文件節錄:

# Day29
## 動態網頁爬蟲起手式：Selenium 
- 認識 Selenium 及其應用
- 瞭解 Selenium 如何用於動態爬蟲



## 作業說明
練習使用 Selenium 爬取品類列表連結
- 目標網站： https://channel.jd.com/outdoor.html

目標：
- 取得當前所有小類別名稱

![](https://i.imgur.com/2aCtZM5.png)

Hint: 
- 參考講義 Day29 內容
- 請記得先安裝 Chrome 瀏覽器
- 也會用到我們 Day20 所學的 Xpath

### 套件安裝

In [1]:
!pip install -U selenium
!pip install webdriver_manager
!pip install fake-useragent

Collecting webdriver_manager
  Using cached webdriver_manager-4.0.2-py2.py3-none-any.whl.metadata (12 kB)
Using cached webdriver_manager-4.0.2-py2.py3-none-any.whl (27 kB)

任務目標 1:
改寫這些資料條目中從含有「This screenshot has width=1920, height=908.」的那一行起、一直到資料條目結尾的各行，把「screenshot」換成「image」，其餘內容一律不變。

資料集條目:

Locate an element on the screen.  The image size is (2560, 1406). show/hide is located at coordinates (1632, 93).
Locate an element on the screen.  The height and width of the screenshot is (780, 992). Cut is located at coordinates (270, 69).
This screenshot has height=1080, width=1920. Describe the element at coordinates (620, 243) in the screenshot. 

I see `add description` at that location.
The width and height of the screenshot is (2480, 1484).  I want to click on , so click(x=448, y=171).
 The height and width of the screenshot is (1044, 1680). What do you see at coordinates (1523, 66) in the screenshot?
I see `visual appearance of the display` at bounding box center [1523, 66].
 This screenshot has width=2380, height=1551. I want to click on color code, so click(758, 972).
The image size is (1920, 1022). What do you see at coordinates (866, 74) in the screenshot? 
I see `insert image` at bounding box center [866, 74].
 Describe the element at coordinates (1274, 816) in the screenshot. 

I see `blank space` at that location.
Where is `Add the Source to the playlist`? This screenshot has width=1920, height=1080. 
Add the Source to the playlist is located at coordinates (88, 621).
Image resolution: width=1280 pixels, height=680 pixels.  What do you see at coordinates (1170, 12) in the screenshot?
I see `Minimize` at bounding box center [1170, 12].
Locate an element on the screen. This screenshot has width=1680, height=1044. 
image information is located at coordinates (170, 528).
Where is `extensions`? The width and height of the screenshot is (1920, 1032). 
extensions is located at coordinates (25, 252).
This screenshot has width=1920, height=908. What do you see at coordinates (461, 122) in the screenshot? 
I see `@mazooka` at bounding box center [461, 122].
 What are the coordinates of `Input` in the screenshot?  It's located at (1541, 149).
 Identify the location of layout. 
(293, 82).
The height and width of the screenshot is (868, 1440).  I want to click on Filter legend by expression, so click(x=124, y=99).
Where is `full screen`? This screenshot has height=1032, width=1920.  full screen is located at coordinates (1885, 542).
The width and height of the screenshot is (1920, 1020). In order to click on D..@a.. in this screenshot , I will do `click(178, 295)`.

任務目標 2:
將這份 Selenium 爬蟲作業說明從頭到尾一字不改地完整抄寫一遍。

任務解答 1:
This image has width=1920, height=908. What do you see at coordinates (461, 122) in the image? 
I see `@mazooka` at bounding box center [461, 122].
 What are the coordinates of `Input` in the image?  It's located at (1541, 149).
 Identify the location of layout. 
(293, 82).
The height and width of the image is (868, 1440).  I want to click on Filter legend by expression, so click(x=124, y=99).
Where is `full screen`? This image has height=1032, width=1920.  full screen is located at coordinates (1885, 542).
The width and height of the image is (1920, 1020). In order to click on D..@a.. in this image , I will do `click(178, 295)`.

任務解答 2:
# Day29
## 動態網頁爬蟲起手式：Selenium 
- 認識 Selenium 及其應用
- 瞭解 Selenium 如何用於動態爬蟲



## 作業說明
練習使用 Selenium 爬取品類列表連結
- 目標網站： https://channel.jd.com/outdoor.html

目標：
- 取得當前所有小類別名稱

![](https://i.imgur.com/2aCtZM5.png)

Hint: 
- 參考講義 Day29 內容
- 請記得先安裝 Chrome 瀏覽器
- 也會用到我們 Day20 所學的 Xpath

### 套件安裝

In [1]:
!pip install -U selenium
!pip install webdriver_manager
!pip install fake-useragent

Collecting webdriver_manager
  Using cached webdriver_manager-4.0.2-py2.py3-none-any.whl.metadata (12 kB)
Using cached webdriver_manager-4.0.2-py2.py3-none-any.whl (27 kB)